Important: Perpetual futures trading is high risk and only available to eligible professional investors in select locations and subject to regulatory approval. Perpetual futures are not available in Hong Kong or to Hong Kong users.

The Bullish settlement system determines all profits or losses, both realized and unrealized, plus all funding amounts, to be debited from or credited to the position holders’ accounts (specifically to their balance of the settlement asset) at regular intervals and makes such account adjustments, to the extent possible.

What happens during settlement?

  1. All positions are marked to market. The system calculates the profit or loss due to the change in the Mark Price since the most recent of the last settlement or the position open.

  2. All funding amounts are calculated

  3. Each position’s (1) mark-to-market profits or losses and (2) funding amount, are both added to that position’s current unsettled profit or loss, such as from partially or fully closing positions during the hour.

  4. Each position therefore has an unsettled (net) profit that needs to be credited to or an unsettled (net) loss that needs to be debited from the trading account’s settlement asset spot balance before the next settlement cycle begins.

  5. First, the Bullish system applies all the losing positions’ effects as follows:
    a. When a position has an unsettled loss the system first attempts to debit the trading account’s available spot balance (if any) and then attempts to borrow the residual amount from available loan offers on the Exchange on a first-come first-served basis using the Margin service.
    b. If there is still a residual unsettled loss, that is increased by the delayed settlement fee described below, and kept until the next settlement cycle.
    c.

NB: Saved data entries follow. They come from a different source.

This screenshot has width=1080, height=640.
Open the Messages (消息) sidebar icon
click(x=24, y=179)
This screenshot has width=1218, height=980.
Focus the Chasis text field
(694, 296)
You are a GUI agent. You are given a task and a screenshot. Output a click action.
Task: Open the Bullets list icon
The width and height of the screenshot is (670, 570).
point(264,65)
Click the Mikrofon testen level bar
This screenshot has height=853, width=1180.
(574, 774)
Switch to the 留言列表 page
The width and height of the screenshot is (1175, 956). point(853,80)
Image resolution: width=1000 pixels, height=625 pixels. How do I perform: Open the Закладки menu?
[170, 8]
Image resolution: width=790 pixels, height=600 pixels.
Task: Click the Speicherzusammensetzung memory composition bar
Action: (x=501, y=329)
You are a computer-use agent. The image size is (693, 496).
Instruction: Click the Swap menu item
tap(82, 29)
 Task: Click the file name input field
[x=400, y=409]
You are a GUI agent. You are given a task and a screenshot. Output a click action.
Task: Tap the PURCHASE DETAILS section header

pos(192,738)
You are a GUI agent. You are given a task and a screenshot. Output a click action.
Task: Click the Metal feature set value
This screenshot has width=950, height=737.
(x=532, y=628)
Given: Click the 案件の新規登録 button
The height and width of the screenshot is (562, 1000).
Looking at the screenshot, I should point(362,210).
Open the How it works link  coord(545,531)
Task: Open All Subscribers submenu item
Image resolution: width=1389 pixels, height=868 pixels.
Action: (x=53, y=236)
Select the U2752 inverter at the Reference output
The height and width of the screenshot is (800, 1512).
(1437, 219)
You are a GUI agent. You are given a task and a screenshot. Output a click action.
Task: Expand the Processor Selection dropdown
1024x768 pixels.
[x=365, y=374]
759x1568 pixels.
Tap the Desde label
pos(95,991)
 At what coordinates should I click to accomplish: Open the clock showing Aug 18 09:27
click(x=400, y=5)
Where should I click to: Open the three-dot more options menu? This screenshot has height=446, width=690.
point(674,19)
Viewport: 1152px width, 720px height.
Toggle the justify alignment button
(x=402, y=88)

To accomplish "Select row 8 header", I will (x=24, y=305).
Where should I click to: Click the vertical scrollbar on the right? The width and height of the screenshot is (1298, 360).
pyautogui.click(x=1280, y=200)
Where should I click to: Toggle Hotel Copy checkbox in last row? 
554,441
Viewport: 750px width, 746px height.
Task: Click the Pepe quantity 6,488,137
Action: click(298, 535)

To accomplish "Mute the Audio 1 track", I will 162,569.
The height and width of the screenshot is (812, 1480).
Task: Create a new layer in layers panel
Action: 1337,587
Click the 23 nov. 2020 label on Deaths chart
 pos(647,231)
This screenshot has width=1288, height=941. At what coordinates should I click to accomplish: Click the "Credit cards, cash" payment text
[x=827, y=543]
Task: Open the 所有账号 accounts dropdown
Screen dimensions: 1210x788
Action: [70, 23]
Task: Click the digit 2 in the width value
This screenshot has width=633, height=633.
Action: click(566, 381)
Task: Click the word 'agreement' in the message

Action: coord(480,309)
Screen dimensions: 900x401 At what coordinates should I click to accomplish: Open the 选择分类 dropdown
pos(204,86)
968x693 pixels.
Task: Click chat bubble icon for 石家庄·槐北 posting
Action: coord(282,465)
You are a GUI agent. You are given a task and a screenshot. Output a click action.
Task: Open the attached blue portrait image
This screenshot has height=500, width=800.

The sum of all such unsettled losses before their delayed settlement fees were applied, across all trading accounts, if any, is the “unpaid settlement balance” – the amount that would ideally have been settled but could not be. The sum of unsettled losses including the additional delayed settlement fees is called the “unpaid settlement balance plus fees”.

  6. Second, the Bullish system applies all the winning positions’ effects as follows:
    a. Each position’s profit is reduced from P to Y; and
    b. The trading account’s Available Balance is credited by (P - X);
         i. X is that winning position’s prorated share of the “unpaid settlement balance” (if any)
         ii. Y is that winning position’s prorated share of “unpaid settlement balance plus fees”. Y is kept as an unsettled profit until the next settlement cycle and will be displayed in the trading account as such.

Delayed settlement fee

The delayed settlement fee is the equivalent of the interest that would have been charged if the unsettled loss could have been borrowed through the Margin service. In order to reduce the amount of residual unsettled loss and to incentivise the losing positions to settle in full, Bullish charges a higher interest rate than the standard Margin facility: twice the current Margin borrowing rate, where there is an active lending market, or 50% APR where there is not. This is subject to change with notice. Even though the rate is expressed as an APR the amount charged is per hour, using the compounding formula. Thus:

delayed settlement fee = unsettled loss * (power(1 + (APR / 100), 1 / (365 * 24)) - 1)

For example the delayed settlement fee on US$1,000 worth of unsettled loss for a settlement asset with no active lenders (charged at 50% APR) would be 1000 * ((1 + 0.5) ^ (1 / 8760) - 1) = US$0.0463.